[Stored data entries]

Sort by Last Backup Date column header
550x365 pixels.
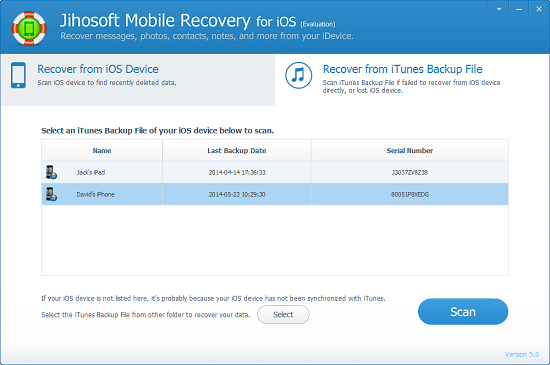click(x=237, y=150)
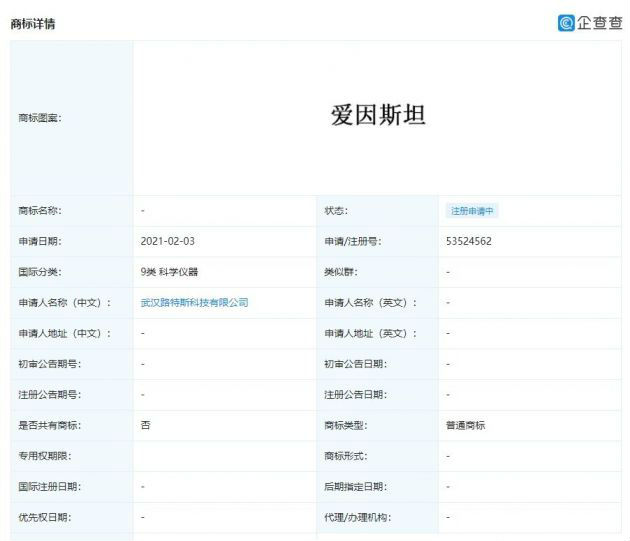Click the 商标图案 row label
The height and width of the screenshot is (541, 630).
[39, 118]
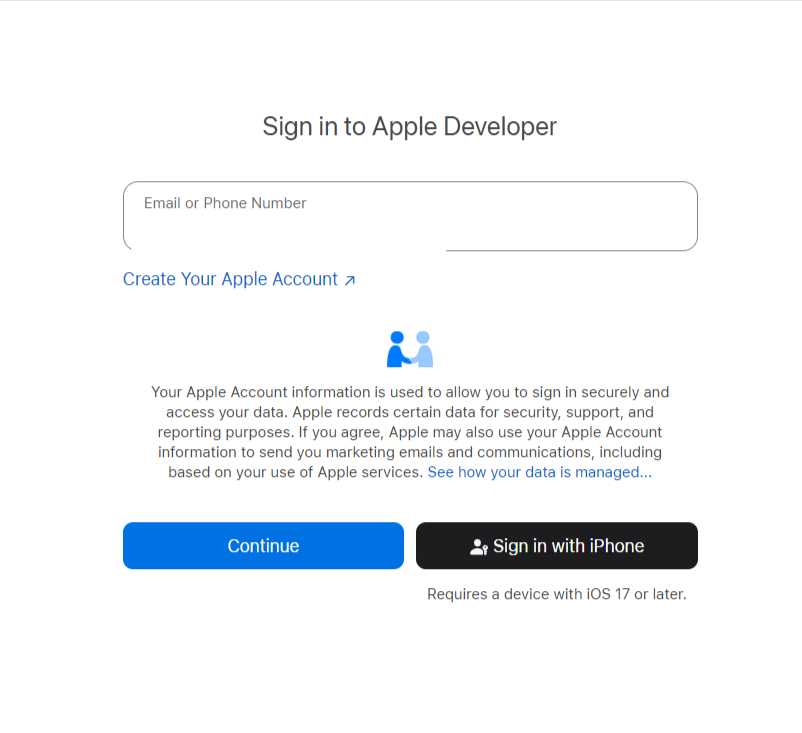
Task: Click the person-with-key icon on the black button
Action: coord(479,547)
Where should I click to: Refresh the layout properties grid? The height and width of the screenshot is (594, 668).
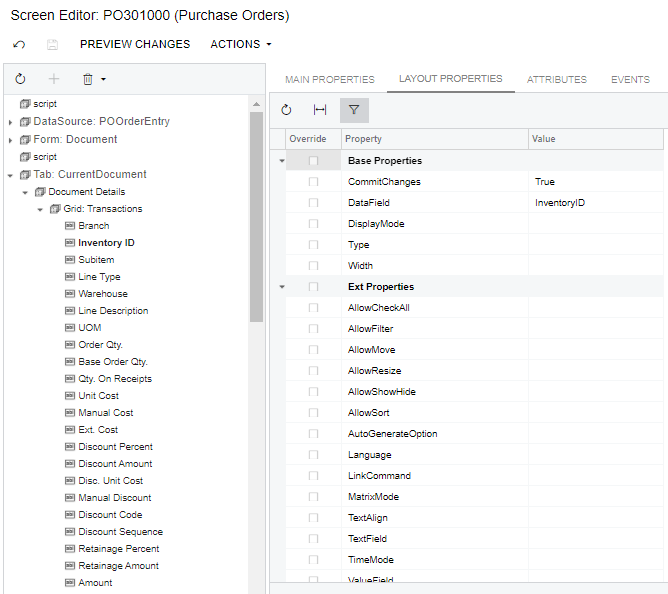click(286, 110)
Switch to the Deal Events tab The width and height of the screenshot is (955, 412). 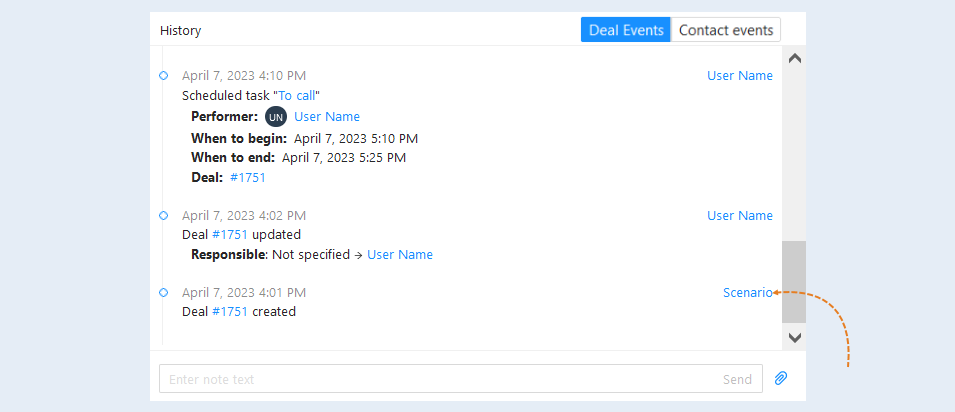click(x=626, y=30)
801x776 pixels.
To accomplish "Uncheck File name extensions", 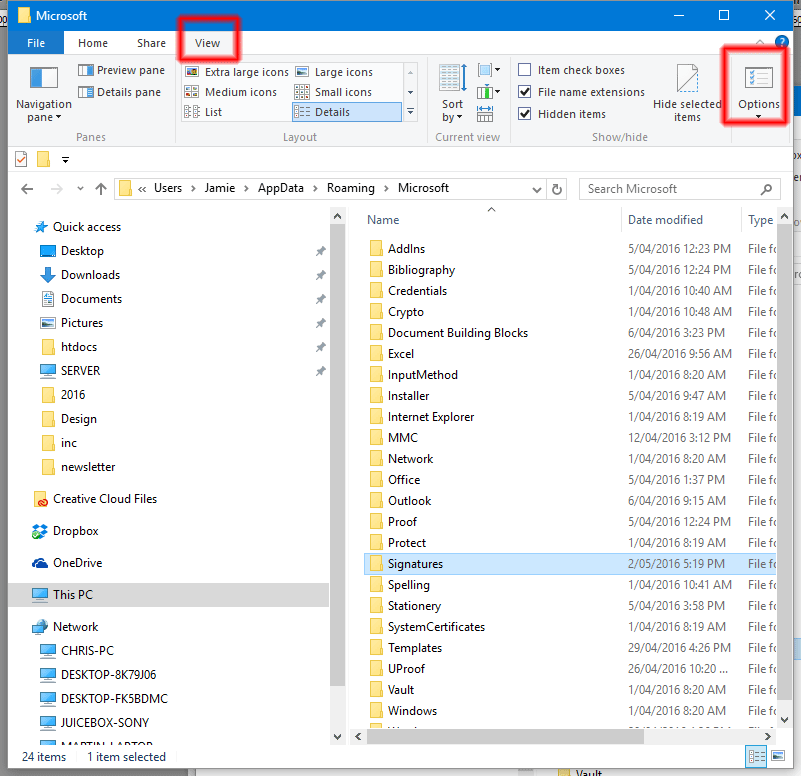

- [YOUR ASSIGNMENT]: Leave out every picture and copy, exactly as written, the lines from the one with "801x776 pixels." through the end of the records above.

- [RESPONSE TO THIS EXERCISE]:
801x776 pixels.
To accomplish "Uncheck File name extensions", 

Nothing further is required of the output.